Elimdeki içki şişesini gözümün önünde salladım. Karanlık olmasına ve görüşümün bulanıklaşmasına rağmen şişenin içindeki sıvının dibe indiğini görebiliyordum. Şişeyi kafama dikip kalan sıvıyı ihtiyaçla sömürdüm. Şişeyi dudaklarımdan çekip bittiğini görünce de gereksiz bir öfkeye kapıldım. Sonra da arabamın açık camından şişeyi hiddetle dışarı fırlattım. Bağırdım.
Gecenin bir yarısı arabamla evimin tam karşısında, yolun ortasına park etmiş bir vaziyette duruyordum. Her şeyin sonuna geldiğimi hissediyordum. Normalde her zaman böyle hissederdim fakat bu gün daha derin, daha acı bir şekilde, her yerimde hissediyordum bunu. Bütün akşam boyunca bir kaçış yolu aramış, kendimi içkiye vermiştim. Gecenin sonunda da asıl kaçış yolunun farkına varmıştım: Ölüm. Ölüm beni tüm acımdan, kederimden kurtarabilirdi. Hayat beni tatmin etmiyordu, belki aradığım şeyi ölümde bulabilirdim. Ölümden sonra yaşama inanmıyordum. Bana göre bedenimle birlikte ruhum da ölecek, benliğim yok olacaktı. Kanımca benden geriye dünyada da, dünya dışı bir yerde de hiçbir şey kalmayacaktı. Böylesi daha iyiydi. O yüzden ölmeliydim.
Anahtarı çevirip kontağı çalıştırdım.

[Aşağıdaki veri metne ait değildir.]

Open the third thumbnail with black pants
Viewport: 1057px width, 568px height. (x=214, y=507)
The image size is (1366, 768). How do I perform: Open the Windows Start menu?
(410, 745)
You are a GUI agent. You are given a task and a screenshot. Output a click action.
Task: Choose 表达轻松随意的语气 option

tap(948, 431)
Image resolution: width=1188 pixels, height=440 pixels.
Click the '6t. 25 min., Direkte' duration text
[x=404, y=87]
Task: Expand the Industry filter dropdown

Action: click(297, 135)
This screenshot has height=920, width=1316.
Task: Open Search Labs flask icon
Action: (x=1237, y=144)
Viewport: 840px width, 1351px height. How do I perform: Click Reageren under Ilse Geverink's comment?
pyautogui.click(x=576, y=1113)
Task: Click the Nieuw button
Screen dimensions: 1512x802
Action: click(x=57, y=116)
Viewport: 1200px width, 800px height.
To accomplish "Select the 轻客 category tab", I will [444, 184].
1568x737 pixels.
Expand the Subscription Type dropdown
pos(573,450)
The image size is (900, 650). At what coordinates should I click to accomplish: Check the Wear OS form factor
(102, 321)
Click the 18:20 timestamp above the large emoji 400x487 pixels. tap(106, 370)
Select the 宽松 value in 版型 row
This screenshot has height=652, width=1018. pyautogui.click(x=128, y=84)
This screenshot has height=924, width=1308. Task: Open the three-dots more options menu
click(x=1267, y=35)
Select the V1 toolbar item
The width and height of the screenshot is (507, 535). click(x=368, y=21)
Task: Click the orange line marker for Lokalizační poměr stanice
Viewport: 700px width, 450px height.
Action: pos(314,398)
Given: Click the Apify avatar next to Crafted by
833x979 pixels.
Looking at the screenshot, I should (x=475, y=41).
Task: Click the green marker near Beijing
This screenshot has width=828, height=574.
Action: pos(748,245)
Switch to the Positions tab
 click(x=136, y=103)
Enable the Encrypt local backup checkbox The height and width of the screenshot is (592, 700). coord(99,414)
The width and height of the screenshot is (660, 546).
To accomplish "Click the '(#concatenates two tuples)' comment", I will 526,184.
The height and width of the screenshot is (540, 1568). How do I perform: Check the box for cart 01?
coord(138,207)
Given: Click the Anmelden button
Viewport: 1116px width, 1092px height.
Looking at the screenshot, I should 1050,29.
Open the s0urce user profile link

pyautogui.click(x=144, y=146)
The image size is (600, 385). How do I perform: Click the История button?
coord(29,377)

Araba çalışır durumda olduğunu belirten, kulak tırmalayıcı bir ses çıkarmaya başladığında yüzümü ovuşturdum ve ellerimle direksiyonu sardım. Daha önce nasıl öleceğimi hiç düşünmemiştim. Ölüm dışında birçok şey düşünmüş; ama hiç ölmeyi düşünmemiştim. Biz insanlar böyle değil miydik zaten? İşimize gelmeyen hiçbir şeyi düşünmez, bir gün öleceğimizi aklımıza getirmek dahi istemezdik. Ölüm bir şekilde aklımıza düşse, sanki düşüncesi bile sonumuz olabilirmiş gibi hemen aklımızdan defetmeye çalışmaz mıydık? Çalışırdık. Bunun ne kadar gereksiz bir çaba olduğunun yeni farkına vardığım için üzülüyordum.
Çabucak yapıp bitirmek istiyordum. Bu yüzden biraz düşündükten sonra, arabamla hızlı bir şekilde evime çarpmaya karar verdim. Aklımdan bu geçerken gülüyordum. Kendi ölümümü kurgulayıp gerçekleştirmek komik geliyordu. Eğlenceliydi de.
"Yine kendin dışındaki kimseyi düşünmüyorsun."
Derin bir nefes aldım ve sol tarafıma bakmaya gerek dahi duymadım. Liv'in bu ortaya çıkışını tepkisizlikle karşılamaya karar vermiştim. Ne ona bakacak, ne konuşacak ne de tepki verecektim.
"Seni seven insanlara ne olur diye düşünmeden, sadece kendi mutluluğunu elde etmeye bakıyorsun. Bencilsin Zayn, çok bencilsin."
Ne kadar zor olsa da bir şey söylememeyi başardım. Konuşmamam onu hiç etkilemedi. Kelimeleriyle beni azarlayıp yerden yere vurmaya devam etti. "Ölüm ne işine yarayacak? Hayattayken yapabileceklerinden neden vazgeçiyorsun? Aptal mısın sen?"
"Ben onlar için yaşamıyorum!" diye bağırdım birden. Liv'e döndüm ve ürkek yüz ifadesine baktım. Öfkeyle doluydum. "Hayat benim hayatım. Kendi mutluluğumu başkalarının mutluluğundan üstün görmemin nesi yanlış? Neden beni gerçek anlamda tanımayan bir kitleyi düşünerek hayatıma yön vermemi istiyorsun?"
"Kimse sana onları kendi mutluluğundan üstün gör demiyor! Zayn, neden anlamıyorsun? Hayatı yaşanabilir kılan sevgidir. Sevgi, dünya üzerindeki bütün mücevherden daha değerli bir hazinedir. Görmüyor musun, insanlar sana bu hazineyi verebilecek kadar cömertler. Kendin diyorsun, seni gerçek anlamda tanımıyorlar bile. Ama bu hazineyi vermekten de çekinmiyorlar. Sevgilerini sakınmıyorlar."
"Onlardan beni sevmelerini istemedim. Sevmesinler beni. İstemiyorum!"
"Zayn, onları önemsediğini biliyorum. Derinlerde bir yerlerde bu yaptığının çok yanlış olduğunun farkındasın."
"Hayır, değilim!"
"Onları önemsiyorsun, biliyorum."
"Hayır! Ben sadece kendini düşünen bencil bir herifim!"
"Değilsin. Sen çok iyi birisin."
"Ben çok kötüyüm!"
"Eğer öyle olsaydın hâlâ seni seviyor olmazlardı Zayn."
"Ben öldükten sonra bunun bir önemi kalmayacak."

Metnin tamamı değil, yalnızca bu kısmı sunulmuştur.